*DOCUMENT EXCERPT*.
========

Two Texas doctors won the Nobel Prize in Medicine yesterday for their discovery of how cells in the body pull cholesterol out of the blood, an understanding that is already paving the way for new drugs to retard the often-fatal buildup of cholesterol.

Drs. Michael S. Brown and Joseph L. Goldstein from the University of Texas Health Science Center in Dallas celebrated their surprise victory in Cambridge yesterday morning with those who know their work best, other scientists attending a conference on membrane receptors at the Whitehead Institute for biomedical research at the Massachusetts Institute of Technology.

From the first excited telephone calls early yesterday morning, to a hastily arranged champagne breakfast, to a mid-morning press conference and noontime dash to the airport chauffeured by Whitehead chief David Baltimore,
himself a Nobel Prize winner, Brown and Goldstein expressed "surprise" and ''shock" at winning the prize, which this year carries a record $225,000 award.

Brown is director of the department of genetic diseases and Goldstein is chief of molecular genetics.

Their work has "revolutionized our knowledge about the regulation of cholesterol metabolism and the treatment of diseases caused by abnormally elevated cholesterol levels in the blood," said the Karolinska Institute in Stockholm, which awards the Nobel prizes.

In 1973, Brown and Goldstein discovered a protein receptor on the surface of cells that grabs cholesterol out of the blood, where it is carried around by a substance called low density lipoprotein, or LDL.

The LDL receptor on cell membranes pulls the cholesterol inside the cell, where it is used to make hormones, the cell membrane itself, vitamin D and other products.

========

*ASSIGNMENT*.
Carry on the news report about the Nobel Prize for cholesterol research, starting right after its last sentence. The material that follows comes from a separate source and is unrelated to the news report.

*EXTRACTED DATA*.
========

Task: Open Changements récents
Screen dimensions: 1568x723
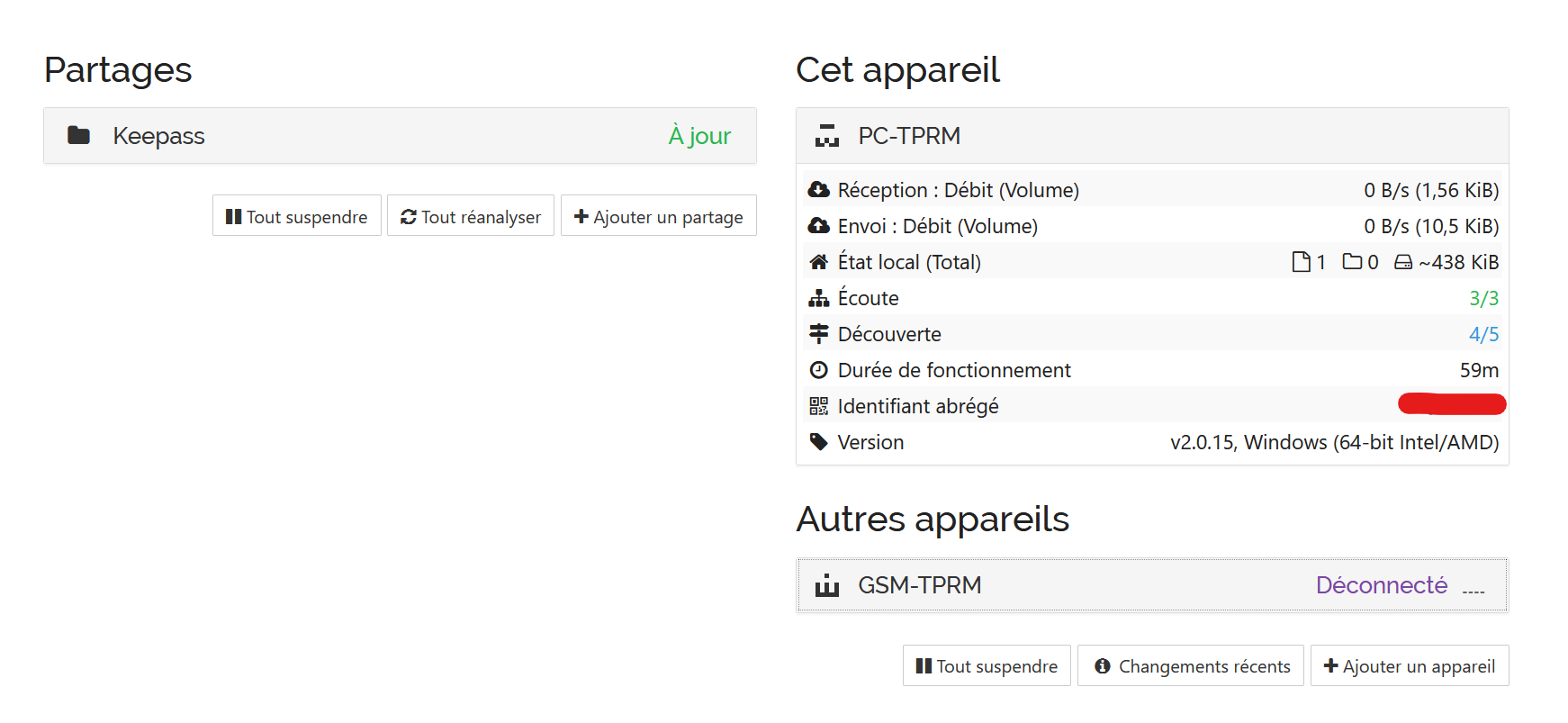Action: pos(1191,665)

========

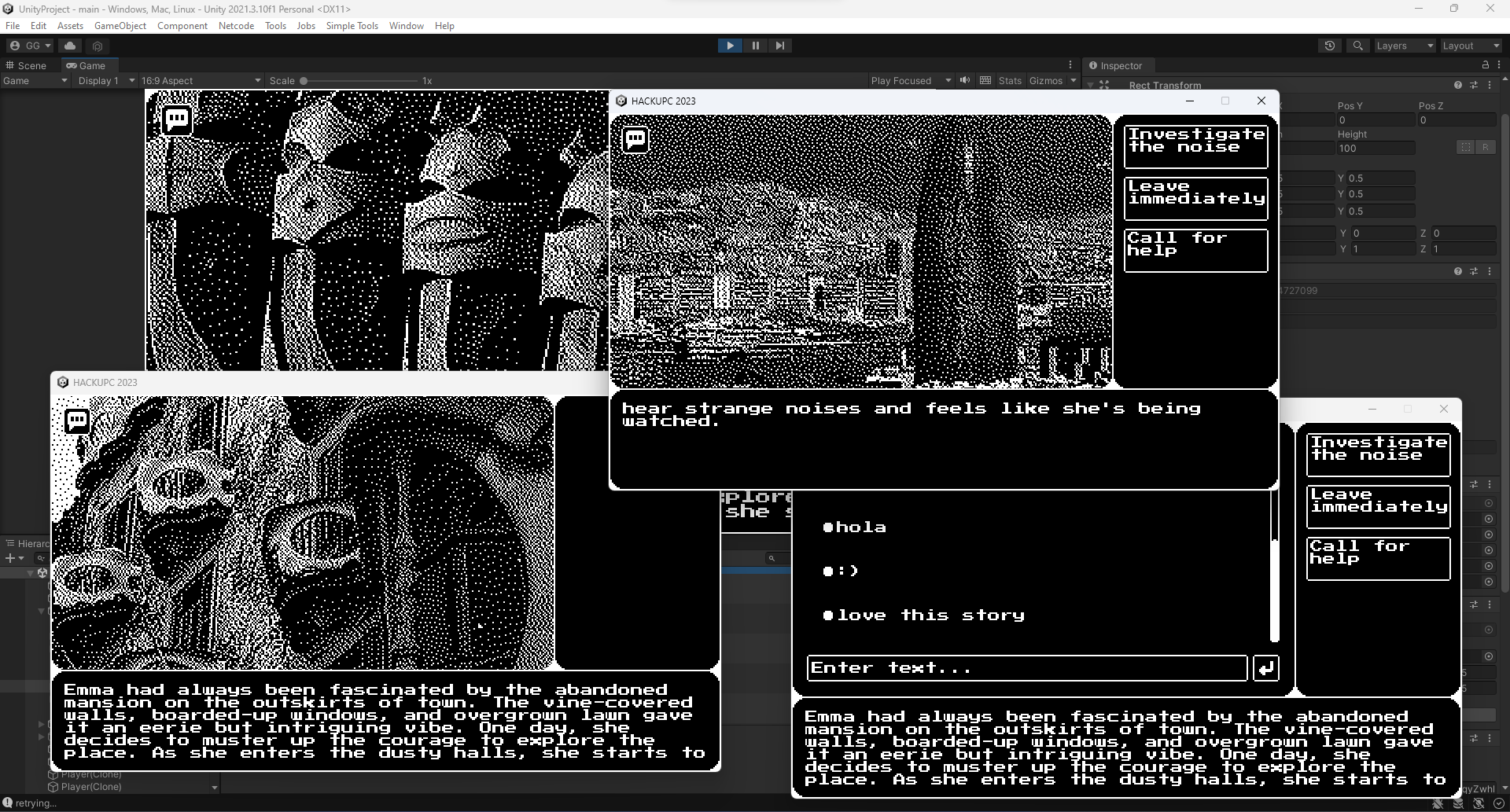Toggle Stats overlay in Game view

========

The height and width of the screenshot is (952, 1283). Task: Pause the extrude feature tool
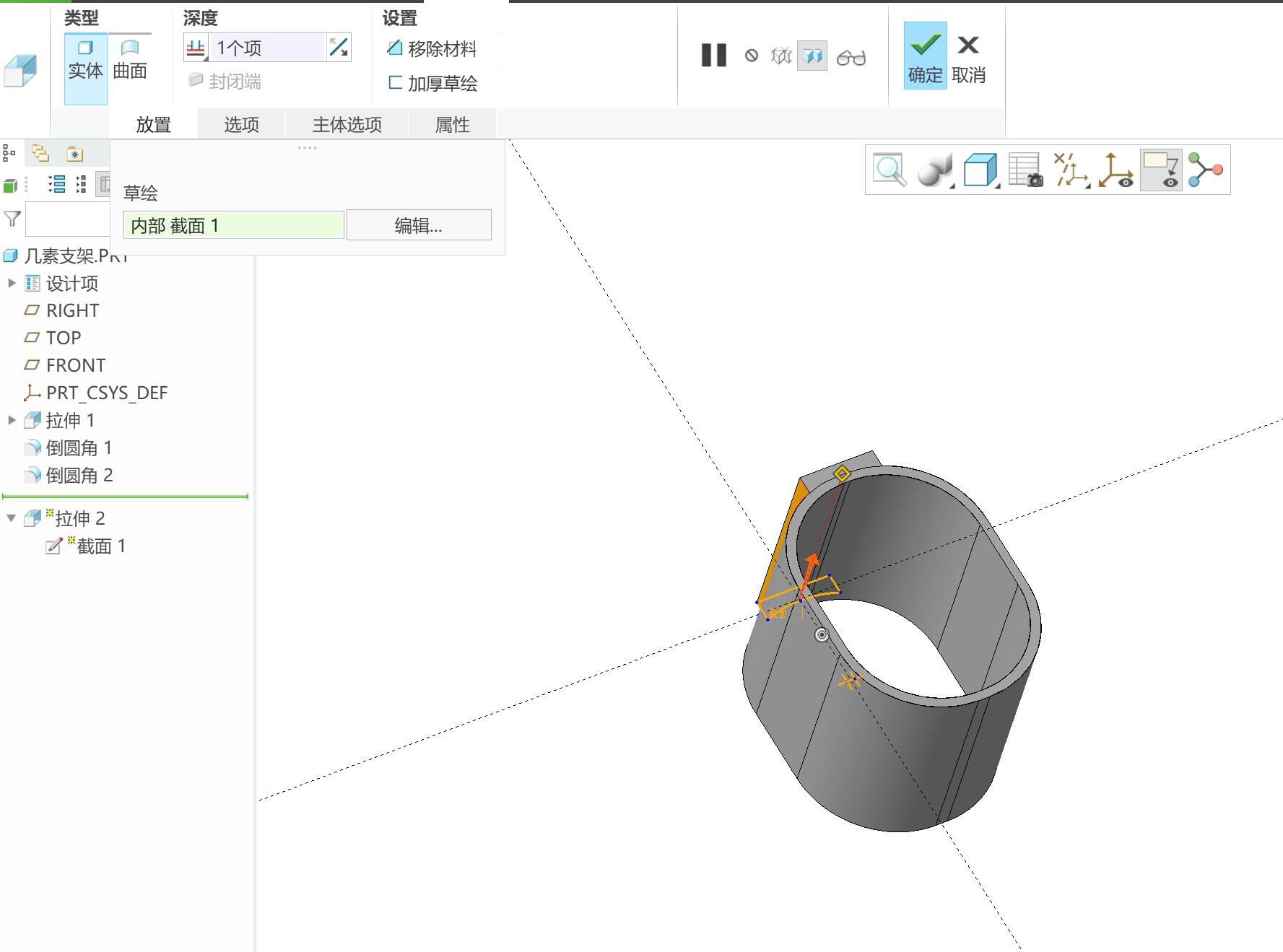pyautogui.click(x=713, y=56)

========

*REPLY*.
But when a person has too few LDL receptors, not enough cholesterol is removed from the blood. The cholesterol then builds up as plaque on blood vessel walls, eventually clogging them so badly that heart attacks and strokes result. Indeed, half of all deaths in the United States result from this process, called atherosclerosis.

In most people, it takes time to acquire a deficiency of these receptors, most likely, the researchers said, through a complex feedback system in which high levels of dietary cholesterol signal cells not to make any more receptors.

But one in 500 people with high blood cholesterol levels are born with only half the normal number of receptors, said Brown, 44, and Goldstein, 45, who studied familial hypercholesterolemia, the genetic tendency to have too few receptors. This inherited disease accounts for about 5 percent of all people who have a heart attack under age 60.

The most dramatic illustration of the doctors' work came two years ago when they helped treat Stormie Jones, now 8, who had a heart attack at age 6. Having inherited a receptor deficiency from both parents, she had virtually no way to rid her body of cholesterol, and had blood levels of cholesterol of about 1200 milligrams, almost five times the safe level, according to a science center spokesman in Dallas.

Stormie received the first double organ transplant - a heart to replace her damaged one, and a liver which, unlike her own, possessed the normal number of cholesterol receptors. Today, she is in nearly normal health.

Brown and Goldstein mused that someday new drugs based on their work might conceivably mean Americans could "have their steak and eat it, too," but they were careful to urge people to follow the low-fat, low-cholesterol dietary recommendations of the American Heart Association.

Although they have developed a skin test for patients born with too few cholesterol receptors, there is no similar test yet for acquired receptor deficiency, they added.

A number of drug companies, however, are working on drugs to increase the number of receptors, and several drugs already used to reduce blood cholesterol levels are now believed to work by increasing receptors, the doctors added.

After finding the LDL receptor itself, Brown, Goldstein and their colleagues have spent a dozen years understanding and finally, identifying the gene for that receptor.

Brown, Goldstein and their colleagues in Dallas, Richard Anderson, David Bilheimer, David Russell and Kenneth Luskey, are now working on other pieces of the cholesterol puzzle, including how cholesterol builds up on blood vessel walls and the workings of an apparently opposite receptor, for high density lipoprotein.